Verner did not become a professional artist until after her husband's death in 1925 left her the sole means of support for her children. With advice from Smith, she worked to adapt her craft so that she could be self-supporting. One avenue she took, like some of her contemporaries, was to publish her prints in books with titles like Prints and Impressions of Charleston that could be sold to tourists. Another avenue was to seek commissions, and she came to specialize in making drawings of historic buildings in the cause of preservation. Among her clients were Williamsburg Historic District, Harvard Medical School, the United States Military Academy, Princeton University, and the University of South Carolina.

Verner made etchings, drypoints, drawings, and (after 1934) pastels of Charleston, favoring buildings, street scenes, and landscapes. Her paintings contributed to the Charleston Renaissance by drawing other artists to the area. She worked at a studio within her residence at 38 Tradd Street. She also became a portraitist known for representing African-Americans, especially the city's flower vendors. She worked occasionally as a book illustrator, illustrating DuBose Heyward's novel Porgy. Stylistically, her paintings are realism with impressionist overtones, while her etchings and drawings are crisply detailed studies.

····················

**TASK REQUIREMENTS**
1. From the passage on Verner's art career, return the part that opens with the words containing "Verner did not" and closes with "of South Carolina.", copied word for word.
2. Take the passage on Verner's art career further, writing on from its last sentence.

····················

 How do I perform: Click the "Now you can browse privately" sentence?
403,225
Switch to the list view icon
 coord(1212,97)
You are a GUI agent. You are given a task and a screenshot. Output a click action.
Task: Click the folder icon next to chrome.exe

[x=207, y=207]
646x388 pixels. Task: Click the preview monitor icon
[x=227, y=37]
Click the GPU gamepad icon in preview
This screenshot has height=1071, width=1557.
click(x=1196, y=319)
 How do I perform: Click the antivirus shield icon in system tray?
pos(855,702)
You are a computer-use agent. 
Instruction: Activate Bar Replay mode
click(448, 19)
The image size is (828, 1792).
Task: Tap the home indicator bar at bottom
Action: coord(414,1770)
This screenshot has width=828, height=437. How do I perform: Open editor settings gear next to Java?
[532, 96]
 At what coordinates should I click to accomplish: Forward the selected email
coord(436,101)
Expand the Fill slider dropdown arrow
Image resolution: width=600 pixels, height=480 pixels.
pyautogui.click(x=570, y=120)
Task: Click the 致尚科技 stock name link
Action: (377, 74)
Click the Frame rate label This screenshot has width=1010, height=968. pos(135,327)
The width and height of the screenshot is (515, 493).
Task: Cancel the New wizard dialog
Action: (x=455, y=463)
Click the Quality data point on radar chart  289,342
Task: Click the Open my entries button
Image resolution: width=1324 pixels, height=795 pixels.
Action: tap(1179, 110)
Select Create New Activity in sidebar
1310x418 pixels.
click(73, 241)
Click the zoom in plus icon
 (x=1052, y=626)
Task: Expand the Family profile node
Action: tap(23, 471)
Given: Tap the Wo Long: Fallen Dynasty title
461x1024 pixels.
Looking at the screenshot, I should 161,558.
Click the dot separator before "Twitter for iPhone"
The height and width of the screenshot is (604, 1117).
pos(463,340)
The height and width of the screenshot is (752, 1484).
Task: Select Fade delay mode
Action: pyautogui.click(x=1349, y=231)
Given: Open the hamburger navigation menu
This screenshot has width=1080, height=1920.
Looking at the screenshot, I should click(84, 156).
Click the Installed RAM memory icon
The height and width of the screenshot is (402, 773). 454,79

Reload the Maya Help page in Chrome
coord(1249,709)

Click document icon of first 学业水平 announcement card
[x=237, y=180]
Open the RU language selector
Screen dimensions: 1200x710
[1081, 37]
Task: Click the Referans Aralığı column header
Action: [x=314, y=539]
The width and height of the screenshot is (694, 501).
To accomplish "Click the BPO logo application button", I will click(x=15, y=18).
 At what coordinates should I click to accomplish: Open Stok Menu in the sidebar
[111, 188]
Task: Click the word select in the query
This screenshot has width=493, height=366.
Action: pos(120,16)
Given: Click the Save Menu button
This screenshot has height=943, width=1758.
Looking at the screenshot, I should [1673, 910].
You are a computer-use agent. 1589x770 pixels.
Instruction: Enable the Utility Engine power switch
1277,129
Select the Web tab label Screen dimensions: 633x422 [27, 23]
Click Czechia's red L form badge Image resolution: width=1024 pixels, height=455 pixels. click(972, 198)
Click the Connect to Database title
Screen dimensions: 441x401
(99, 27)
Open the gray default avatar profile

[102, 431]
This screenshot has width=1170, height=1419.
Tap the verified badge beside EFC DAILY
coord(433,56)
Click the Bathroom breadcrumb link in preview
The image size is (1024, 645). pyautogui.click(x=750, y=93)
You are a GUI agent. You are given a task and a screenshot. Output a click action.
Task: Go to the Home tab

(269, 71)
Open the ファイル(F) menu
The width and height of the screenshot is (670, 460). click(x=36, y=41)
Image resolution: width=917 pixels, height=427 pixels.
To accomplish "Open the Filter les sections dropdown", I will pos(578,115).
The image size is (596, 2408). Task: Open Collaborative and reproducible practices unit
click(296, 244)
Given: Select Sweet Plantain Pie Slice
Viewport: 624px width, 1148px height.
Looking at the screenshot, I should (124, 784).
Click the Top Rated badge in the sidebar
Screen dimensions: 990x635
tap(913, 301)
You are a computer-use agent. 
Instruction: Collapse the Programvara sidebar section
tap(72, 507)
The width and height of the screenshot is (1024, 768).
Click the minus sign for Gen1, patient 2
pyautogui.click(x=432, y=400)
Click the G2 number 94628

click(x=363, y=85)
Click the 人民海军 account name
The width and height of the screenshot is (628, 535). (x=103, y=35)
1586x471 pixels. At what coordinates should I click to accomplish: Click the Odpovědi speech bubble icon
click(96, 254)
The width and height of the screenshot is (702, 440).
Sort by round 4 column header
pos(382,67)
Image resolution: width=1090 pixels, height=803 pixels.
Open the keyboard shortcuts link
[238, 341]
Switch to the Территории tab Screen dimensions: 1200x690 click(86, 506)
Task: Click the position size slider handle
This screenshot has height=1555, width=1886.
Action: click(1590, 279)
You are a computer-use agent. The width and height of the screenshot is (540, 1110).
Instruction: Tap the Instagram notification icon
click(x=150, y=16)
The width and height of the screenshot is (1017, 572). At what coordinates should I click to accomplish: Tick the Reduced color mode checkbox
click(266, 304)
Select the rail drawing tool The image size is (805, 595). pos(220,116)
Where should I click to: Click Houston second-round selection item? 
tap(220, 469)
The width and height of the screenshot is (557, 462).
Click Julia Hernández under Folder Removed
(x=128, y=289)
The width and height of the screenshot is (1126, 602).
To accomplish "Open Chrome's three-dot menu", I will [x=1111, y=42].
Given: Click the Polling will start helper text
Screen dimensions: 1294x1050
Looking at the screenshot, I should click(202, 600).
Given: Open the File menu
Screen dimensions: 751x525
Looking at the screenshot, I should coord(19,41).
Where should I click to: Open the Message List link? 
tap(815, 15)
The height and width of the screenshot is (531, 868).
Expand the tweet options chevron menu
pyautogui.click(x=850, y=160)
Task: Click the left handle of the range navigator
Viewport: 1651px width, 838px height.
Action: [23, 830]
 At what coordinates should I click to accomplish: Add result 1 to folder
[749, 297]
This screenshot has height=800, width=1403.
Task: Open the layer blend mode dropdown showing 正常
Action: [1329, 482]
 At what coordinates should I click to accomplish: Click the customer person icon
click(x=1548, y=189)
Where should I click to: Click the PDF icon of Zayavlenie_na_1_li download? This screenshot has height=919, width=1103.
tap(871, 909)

····················

**SOLVED TASKS**
1.
Verner did not become a professional artist until after her husband's death in 1925 left her the sole means of support for her children. With advice from Smith, she worked to adapt her craft so that she could be self-supporting. One avenue she took, like some of her contemporaries, was to publish her prints in books with titles like Prints and Impressions of Charleston that could be sold to tourists. Another avenue was to seek commissions, and she came to specialize in making drawings of historic buildings in the cause of preservation. Among her clients were Williamsburg Historic District, Harvard Medical School, the United States Military Academy, Princeton University, and the University of South Carolina.

2.
Verner traveled extensively, visiting Japan (1937), Europe, the Caribbean, and Mexico. In London, she examined some of Rembrandt's etchings in the British Museum. While in Kyoto, Japan in 1937, she learned Japanese brushwork, and produced about 12 etchings. She inspired her friend Anne Taylor Nash to take up painting, serving as her teacher for a time. In 1946, Verner published “Other Places,” which made up 42 illustrations of places other than Charleston, accompanied by her own commentary.

She died on April 17, 1979. Her work is held by the Harvard Art Museums, the Delaware Art Museum, the Charleston Museum, the University of Michigan Museum of Art, the Smithsonian American Art Museum, and others. The South Carolina Arts Commission awards the Elizabeth O’Neill Verner Governor's Awards for the Arts in her honor.